Chaque goutte de lumière était un soleil se consumant à des milliers d'années de distance. Certains apparaissaient, d'autres s'éteignaient dans l'indifférence, car l'information mettait des centaines d'années à parvenir jusqu'à la Terre. L'étouffement du feu de vie, voilà ce qu'Alech ressentait vis-à-vis de son métier. Sa passion se glaçait alors que la mission Ariane 6 vers Mars devenait un échec.

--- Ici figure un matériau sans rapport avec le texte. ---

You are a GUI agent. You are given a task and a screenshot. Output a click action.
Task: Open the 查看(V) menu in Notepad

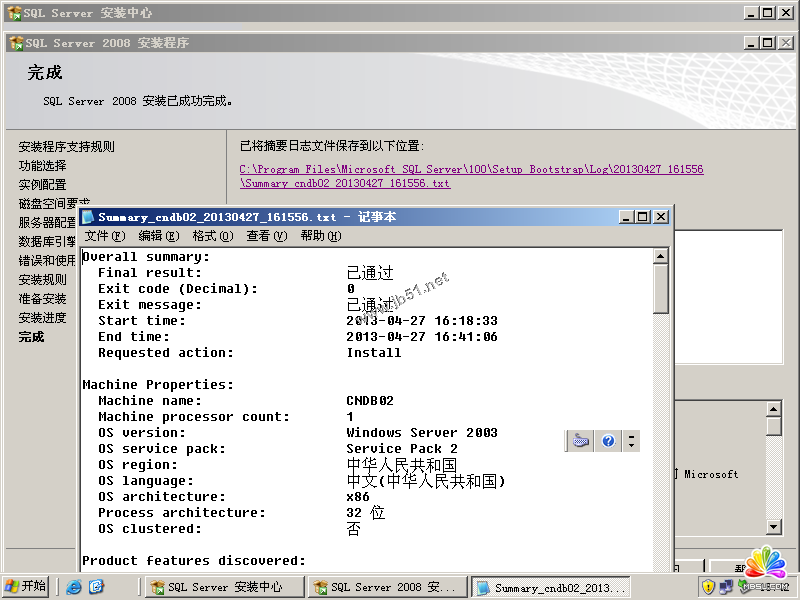(x=267, y=236)
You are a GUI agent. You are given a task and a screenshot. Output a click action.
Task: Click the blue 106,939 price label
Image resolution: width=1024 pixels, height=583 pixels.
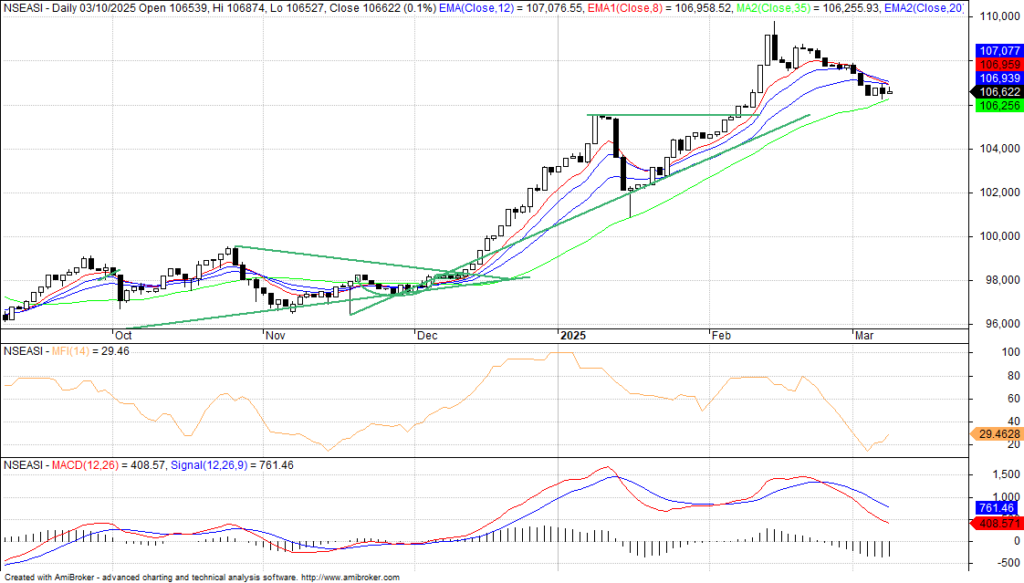tap(996, 78)
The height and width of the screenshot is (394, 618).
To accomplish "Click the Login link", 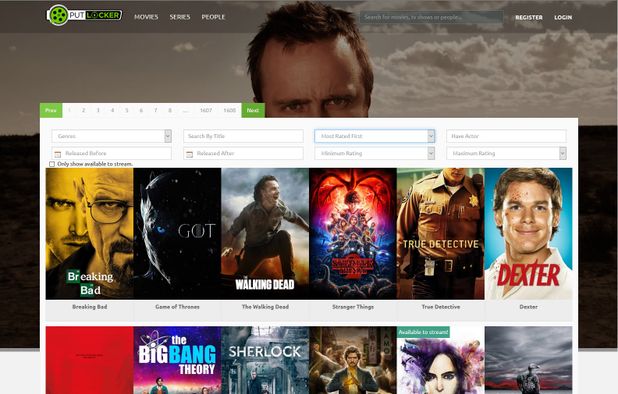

Malgré les bonnes volontés chinoises et américaines, le centre spatial avait été incapable de contacter ses astronautes. La tempête avait tournoyé au-dessus du site du crash selon le schéma prévu, coupant définitivement les derniers liens entre la navette et son unité de supervision au sol. Le commandant Boulanger et ses coéquipiers étaient morts. Le poids de leur disparition pesait sur les réflexions du chef de projet.

Les mains croisées sous sa tête, il divaguait sur les et si, les erreurs commises, les actes manqués. Sa quête d'explication était vaine. Difficile de s'y résoudre.

Un halo bleu passa au-dessus de lui, donna une teinte étrange aux arbres puis envoya un signal qui se perdit au loin, vers l'horizon et l'océan. Il se retourna. Une jeep approchait, son gyrophare en rotation. Le général McGowan en descendit et le rejoignit.


— Nous vous cherchions. Les familles ont été réunies au centre, comme prévu. Elles vous attendent.


Alech acquiesça de la tête, se leva et vint prendre place à côté de l'officier. Leur voiture fit demi-tour et s'engagea sur la piste au milieu de la jungle. Quelques centaines de mètres et la jeep retrouva la nationale, la base spatiale et ses spots lumineux en ligne de mire. Le vent puissant fouettait les visages et animait la végétation le long de la route.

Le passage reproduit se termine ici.